[ПИСЬМЕННОЕ ЗАДАНИЕ 1] Замените в записях «affiliation badge» на «membership badge» и приведите заново фрагмент от строки с «Image resolution: width=789» до строки с «[x=246, y=100]» включительно, оставив все прочее без изменений.

[ИЗВЛЕЧЕННЫЙ ТЕКСТ]

Русские на снегу: судьба человека на фоне исторической метели - [20]
Полк ушел, а мы остались в тревожном ожидании. Из станицы ушли и почти все казаки, влившиеся в белую армию.
Собственно, напряжение в отношениях между казаками и иногородними нарастало с осени 1917 года. Уже тогда мне пришлось наблюдать на Ахтарском вокзале, куда пацаны приходили встречать прибывающие поезда, своеобразный, в казачьем духе, способ разрешения какого-то политического спора. Стоящий в кучке иногородних казак вдруг выхватил шашку и, отчаянно матерясь, принялся гоняться за одним из собеседников.
Минут пять преследовал казак иногороднего. В конце концов тому удалось скрыться, но казак еще долго изрыгал проклятья в адрес «гомселов — иногородних», грозясь всех порубать. Руки чесались у многих казаков. И летом 1918 они перешли к делу.

[ПИСЬМЕННОЕ ЗАДАНИЕ 2] Продолжите текст о вражде казаков и иногородних в 1917–1918 годах, начав сразу после последнего приведенного предложения.

[ЗАПИСИ ДЛЯ УПРАЖНЕНИЯ]
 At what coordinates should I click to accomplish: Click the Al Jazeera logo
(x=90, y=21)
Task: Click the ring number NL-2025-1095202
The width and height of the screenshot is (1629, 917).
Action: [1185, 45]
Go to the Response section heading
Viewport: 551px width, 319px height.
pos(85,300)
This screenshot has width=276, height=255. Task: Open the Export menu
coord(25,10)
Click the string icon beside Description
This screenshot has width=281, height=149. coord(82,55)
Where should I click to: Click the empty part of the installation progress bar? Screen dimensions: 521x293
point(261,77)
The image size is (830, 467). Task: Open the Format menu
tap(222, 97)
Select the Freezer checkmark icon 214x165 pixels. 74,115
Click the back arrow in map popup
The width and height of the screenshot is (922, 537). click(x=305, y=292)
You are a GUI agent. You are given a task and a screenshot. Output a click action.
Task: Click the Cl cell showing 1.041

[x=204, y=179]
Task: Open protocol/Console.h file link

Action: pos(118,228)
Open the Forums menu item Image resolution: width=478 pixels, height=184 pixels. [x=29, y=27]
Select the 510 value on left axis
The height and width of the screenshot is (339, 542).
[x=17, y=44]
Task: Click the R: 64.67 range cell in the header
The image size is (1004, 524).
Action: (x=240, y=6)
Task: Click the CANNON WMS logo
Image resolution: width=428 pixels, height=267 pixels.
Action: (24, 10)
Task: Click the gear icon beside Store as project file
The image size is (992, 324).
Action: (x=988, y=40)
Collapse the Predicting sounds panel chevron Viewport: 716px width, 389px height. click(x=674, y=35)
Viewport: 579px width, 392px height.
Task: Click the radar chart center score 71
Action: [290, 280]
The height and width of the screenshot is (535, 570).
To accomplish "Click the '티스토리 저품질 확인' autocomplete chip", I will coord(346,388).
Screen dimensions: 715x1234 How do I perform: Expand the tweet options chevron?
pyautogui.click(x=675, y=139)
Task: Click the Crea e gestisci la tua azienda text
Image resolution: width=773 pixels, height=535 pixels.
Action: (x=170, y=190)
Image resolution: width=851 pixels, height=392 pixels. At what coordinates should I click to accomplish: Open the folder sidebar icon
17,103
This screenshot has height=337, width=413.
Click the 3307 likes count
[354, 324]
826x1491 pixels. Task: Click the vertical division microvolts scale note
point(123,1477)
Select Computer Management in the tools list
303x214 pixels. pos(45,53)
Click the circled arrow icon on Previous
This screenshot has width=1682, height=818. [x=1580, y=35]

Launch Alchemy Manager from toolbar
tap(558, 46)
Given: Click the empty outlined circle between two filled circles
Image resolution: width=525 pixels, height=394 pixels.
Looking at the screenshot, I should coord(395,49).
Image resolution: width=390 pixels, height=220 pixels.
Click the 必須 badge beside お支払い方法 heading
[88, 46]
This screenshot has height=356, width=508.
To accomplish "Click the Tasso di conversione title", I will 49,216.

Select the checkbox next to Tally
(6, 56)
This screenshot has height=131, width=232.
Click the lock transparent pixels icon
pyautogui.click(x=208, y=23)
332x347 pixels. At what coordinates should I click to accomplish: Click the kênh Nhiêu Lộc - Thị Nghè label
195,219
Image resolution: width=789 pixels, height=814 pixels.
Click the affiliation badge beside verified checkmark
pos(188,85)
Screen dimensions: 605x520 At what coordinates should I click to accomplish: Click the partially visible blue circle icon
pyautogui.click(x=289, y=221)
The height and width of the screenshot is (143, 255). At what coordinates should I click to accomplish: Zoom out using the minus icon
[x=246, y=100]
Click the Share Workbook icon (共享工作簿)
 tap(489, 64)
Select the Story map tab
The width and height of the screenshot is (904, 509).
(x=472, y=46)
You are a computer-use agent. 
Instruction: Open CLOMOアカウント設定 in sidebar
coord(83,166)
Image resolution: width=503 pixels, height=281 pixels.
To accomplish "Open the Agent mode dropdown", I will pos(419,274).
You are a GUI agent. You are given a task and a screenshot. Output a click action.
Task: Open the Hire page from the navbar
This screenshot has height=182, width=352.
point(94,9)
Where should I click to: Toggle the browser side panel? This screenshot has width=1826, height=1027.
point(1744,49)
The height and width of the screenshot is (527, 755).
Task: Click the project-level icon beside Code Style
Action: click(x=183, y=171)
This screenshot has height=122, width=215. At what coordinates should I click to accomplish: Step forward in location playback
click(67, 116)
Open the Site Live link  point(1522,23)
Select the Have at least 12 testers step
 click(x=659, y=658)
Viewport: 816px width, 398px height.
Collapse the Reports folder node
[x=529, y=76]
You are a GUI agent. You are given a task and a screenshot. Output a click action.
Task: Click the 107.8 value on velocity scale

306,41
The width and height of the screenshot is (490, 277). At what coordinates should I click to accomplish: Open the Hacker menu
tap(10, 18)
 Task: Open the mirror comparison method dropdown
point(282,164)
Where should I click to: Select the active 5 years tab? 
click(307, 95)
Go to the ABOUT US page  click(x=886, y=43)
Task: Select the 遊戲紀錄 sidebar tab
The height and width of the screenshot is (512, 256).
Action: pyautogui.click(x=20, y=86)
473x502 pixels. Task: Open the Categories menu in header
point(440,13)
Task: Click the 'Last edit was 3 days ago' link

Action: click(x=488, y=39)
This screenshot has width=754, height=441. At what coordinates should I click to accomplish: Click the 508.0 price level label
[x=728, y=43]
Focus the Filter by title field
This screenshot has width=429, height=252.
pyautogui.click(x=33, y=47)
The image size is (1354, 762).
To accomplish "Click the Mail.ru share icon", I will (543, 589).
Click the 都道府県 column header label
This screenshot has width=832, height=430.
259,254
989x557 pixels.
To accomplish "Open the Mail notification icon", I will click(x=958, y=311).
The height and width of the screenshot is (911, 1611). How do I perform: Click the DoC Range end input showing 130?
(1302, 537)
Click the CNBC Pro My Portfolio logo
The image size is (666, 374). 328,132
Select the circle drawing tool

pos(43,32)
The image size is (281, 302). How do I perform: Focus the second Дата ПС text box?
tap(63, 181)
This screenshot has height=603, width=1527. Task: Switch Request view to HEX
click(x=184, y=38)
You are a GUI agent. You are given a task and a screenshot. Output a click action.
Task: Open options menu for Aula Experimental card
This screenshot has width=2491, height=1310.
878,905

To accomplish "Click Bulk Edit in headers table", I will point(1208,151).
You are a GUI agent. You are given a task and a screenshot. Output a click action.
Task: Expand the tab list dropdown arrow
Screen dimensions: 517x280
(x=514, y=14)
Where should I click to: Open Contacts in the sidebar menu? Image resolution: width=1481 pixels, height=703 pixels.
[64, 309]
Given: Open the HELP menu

[РЕЗУЛЬТАТ 1]
Image resolution: width=789 pixels, height=814 pixels.
Click the membership badge beside verified checkmark
pos(188,85)
Screen dimensions: 605x520 At what coordinates should I click to accomplish: Click the partially visible blue circle icon
pyautogui.click(x=289, y=221)
The height and width of the screenshot is (143, 255). At what coordinates should I click to accomplish: Zoom out using the minus icon
[x=246, y=100]

[РЕЗУЛЬТАТ 2]
После ухода Четвертого Ахтарского полка казаки принялись ходить по дворам иногородних и по указанию появившегося откуда-то атамана грабили потихоньку семьи: забирали седла, швейные машинки, упряжь, охотничьи ружья. А вскоре в станицу привезли трупы одиннадцати ахтарских иногородних, ушедших воевать к красным и зверски порубанных казаками в степи между Приморско-Ахтарской и Ольгинской. Их похоронили на площади возле старой церкви. Самой церкви давно уже нет, а памятник, как написано, борцам за свободу, сооруженный в 20-е годы, стоит и поныне.
С этого и началось — почва для возникновения ожесточенной гражданской войны, вскоре охватившей всю Кубань, была подготовлена. На меня — пацаненка, особое впечатление произвело зверство, с которым казаки зарубили иногородних: были отсечены головы, руки, вспороты животы.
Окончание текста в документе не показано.